= Group status in German state parliaments =

The following list provides an overview of the minimum requirements that must be met in each federal state of Germany for an association of members of the corresponding state parliament to receive the status of either a recognized parliamentary group (Fraktion) or a lesser group (Gruppe).

== List ==

| State Parliament | Minimum requirements |
|---|---|
| Baden-Württemberg | 6 MPs from one party. |
| Bavaria | Members of a party that obtained at least 5 percent of the total number of votes and at least five seats in the previous state election. |
| Berlin | As many MPs from a party or MPs nominated by a party as candidates for election that they correspond to at least 5 percent of the minimum number of members in the House of Representatives (subject to the approval of the House of Representatives, also MPs who do not belong to the same party or are nominated by the same party as candidates have been nominated).

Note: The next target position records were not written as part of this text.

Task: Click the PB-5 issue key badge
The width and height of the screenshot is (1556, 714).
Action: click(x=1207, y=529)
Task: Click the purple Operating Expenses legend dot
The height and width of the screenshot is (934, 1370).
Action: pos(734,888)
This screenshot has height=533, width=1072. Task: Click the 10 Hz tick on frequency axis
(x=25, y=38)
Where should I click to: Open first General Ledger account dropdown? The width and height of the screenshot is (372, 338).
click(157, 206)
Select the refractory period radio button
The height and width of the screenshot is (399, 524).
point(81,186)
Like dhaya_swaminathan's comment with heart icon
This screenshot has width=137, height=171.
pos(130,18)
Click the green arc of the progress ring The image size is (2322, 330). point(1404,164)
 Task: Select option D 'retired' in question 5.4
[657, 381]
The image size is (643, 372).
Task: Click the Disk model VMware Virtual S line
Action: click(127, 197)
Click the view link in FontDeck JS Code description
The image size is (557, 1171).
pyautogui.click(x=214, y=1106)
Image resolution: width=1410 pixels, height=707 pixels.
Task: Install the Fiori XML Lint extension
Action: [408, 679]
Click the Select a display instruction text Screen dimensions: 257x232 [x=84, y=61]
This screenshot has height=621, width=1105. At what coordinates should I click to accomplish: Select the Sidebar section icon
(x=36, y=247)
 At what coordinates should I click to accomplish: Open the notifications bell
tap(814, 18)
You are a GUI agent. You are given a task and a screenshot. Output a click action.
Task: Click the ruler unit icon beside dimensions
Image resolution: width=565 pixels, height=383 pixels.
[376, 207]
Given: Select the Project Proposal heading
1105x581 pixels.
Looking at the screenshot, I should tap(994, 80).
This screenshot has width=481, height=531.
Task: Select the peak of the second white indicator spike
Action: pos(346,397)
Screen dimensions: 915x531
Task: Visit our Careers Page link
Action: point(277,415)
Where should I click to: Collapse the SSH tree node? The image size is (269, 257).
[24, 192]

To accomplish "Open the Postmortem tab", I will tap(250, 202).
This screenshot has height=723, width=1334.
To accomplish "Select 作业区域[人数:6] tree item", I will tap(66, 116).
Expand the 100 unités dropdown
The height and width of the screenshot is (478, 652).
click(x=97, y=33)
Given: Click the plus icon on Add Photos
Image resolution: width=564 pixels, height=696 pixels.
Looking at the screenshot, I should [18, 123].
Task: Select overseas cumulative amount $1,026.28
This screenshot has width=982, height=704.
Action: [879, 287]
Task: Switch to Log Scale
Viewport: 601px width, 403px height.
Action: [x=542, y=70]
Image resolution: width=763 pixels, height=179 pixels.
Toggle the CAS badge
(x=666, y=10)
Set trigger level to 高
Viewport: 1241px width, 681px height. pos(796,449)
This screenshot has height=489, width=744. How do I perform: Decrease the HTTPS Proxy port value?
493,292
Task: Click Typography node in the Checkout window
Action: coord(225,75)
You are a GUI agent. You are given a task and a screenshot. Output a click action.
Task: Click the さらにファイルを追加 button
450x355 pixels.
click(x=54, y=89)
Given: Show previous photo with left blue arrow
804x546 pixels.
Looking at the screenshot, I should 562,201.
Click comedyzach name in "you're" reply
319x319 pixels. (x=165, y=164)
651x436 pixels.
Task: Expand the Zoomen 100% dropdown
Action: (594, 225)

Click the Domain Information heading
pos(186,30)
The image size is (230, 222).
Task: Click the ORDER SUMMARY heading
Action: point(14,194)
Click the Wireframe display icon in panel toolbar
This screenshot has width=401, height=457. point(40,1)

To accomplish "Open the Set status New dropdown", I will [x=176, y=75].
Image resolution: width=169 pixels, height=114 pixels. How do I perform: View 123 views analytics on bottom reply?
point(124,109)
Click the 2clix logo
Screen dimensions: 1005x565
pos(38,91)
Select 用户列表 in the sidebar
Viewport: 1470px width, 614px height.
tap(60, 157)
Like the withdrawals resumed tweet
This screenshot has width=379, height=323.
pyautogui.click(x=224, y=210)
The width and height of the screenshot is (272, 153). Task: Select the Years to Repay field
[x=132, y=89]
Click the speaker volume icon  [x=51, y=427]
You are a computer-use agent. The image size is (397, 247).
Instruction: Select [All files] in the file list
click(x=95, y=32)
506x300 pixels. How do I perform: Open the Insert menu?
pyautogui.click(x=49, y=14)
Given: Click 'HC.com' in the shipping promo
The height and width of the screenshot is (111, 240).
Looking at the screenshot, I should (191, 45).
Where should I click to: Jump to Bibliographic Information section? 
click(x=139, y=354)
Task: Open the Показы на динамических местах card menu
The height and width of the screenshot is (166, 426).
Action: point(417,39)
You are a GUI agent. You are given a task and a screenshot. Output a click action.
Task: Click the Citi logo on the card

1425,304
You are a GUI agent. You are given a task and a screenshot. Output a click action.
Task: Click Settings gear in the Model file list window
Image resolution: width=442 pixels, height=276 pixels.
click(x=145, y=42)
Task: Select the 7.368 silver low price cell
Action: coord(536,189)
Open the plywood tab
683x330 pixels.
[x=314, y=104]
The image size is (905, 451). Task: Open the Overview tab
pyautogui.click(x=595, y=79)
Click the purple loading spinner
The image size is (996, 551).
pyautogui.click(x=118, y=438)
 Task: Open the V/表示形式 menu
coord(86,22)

It is possible for fewer MPs to form a group. |
| Brandenburg | 5 MPs from a party, political association or list association or MPs who have been nominated as candidates for election by a party/political association/list association. A parliamentary group can also consist of 4 MPs if their party/political association/list association achieved a total second vote share of at least five percent in the previous state election. (A different composition is also possible subject to the approval of the Landtag) It is possible for at least 3 MPs to form a group. |
| Bremen | 5 MPs from a party or MPs nominated by a party as candidates for election. (A different composition is also possible subject to the approval of the parliament) The merger of at least 3 MPs into a group is possible. |
| Hamburg | So many deputies that they correspond to at least 5 percent of the minimum number of members of the citizenship. Fewer MPs can form a group if the MPs have at least one seat on a committee. |
| Hesse | 5 MPs are needed to form a group. |
| Lower Saxony | Members of a party who, in the previous state election, achieved the proportion of the total number of votes required by the state elections law. (5 percent). |
| Mecklenburg-Vorpommern | 4 MPs are needed to form a group. |
| North Rhine-Westphalia | The group must have obtained at least 5 percent of the members of the state parliament. (Exceptions can be decided by the state parliament.) |
| Rhineland-Palatinate | Members of a party that was elected to the state parliament in the previous election (5 percent of the second votes, ie proportional representation votes, are required for this). |
| Saarland | 2 MPs are needed to form a group. |
| Saxony | 7 MPs from a party or MPs who were elected to the state parliament on the basis of party nominations. (The deputies of a party or the deputies who were elected to the Landtag on the basis of a party's nominations may not form several factions.) |
| Saxony-Anhalt | 5 MPs from a party or list association or MPs who have been nominated by a party/list association as candidates for election, whereby the party/list association must have achieved the required share of the total number of votes according to the state election law in the previous state election (5 percent). (A different composition is also possible with the approval of the Landtag.) |
| Schleswig-Holstein | The party must have obtained at least 4 members in the state parliament. (Subject to the approval of the Landtag, members of parliament who do not belong to the same party can also join forces.) However the member(s) of the South Schleswig Voters' Association representing the Danish minority are entitled to the rights of a parliamentary group. |
| Thuringia | The party or list must have obtained at least 5 percent of the minimum number of members in the state parliament. |

== Comparisons with the federal parliament ==
For comparison: In the German Bundestag, a parliamentary group is formed by at least five percent of the members of the Bundestag, with at least three MPs and fewer than five percent of the seats, a group is spoken of. There are currently six parliamentary groups in the Bundestag.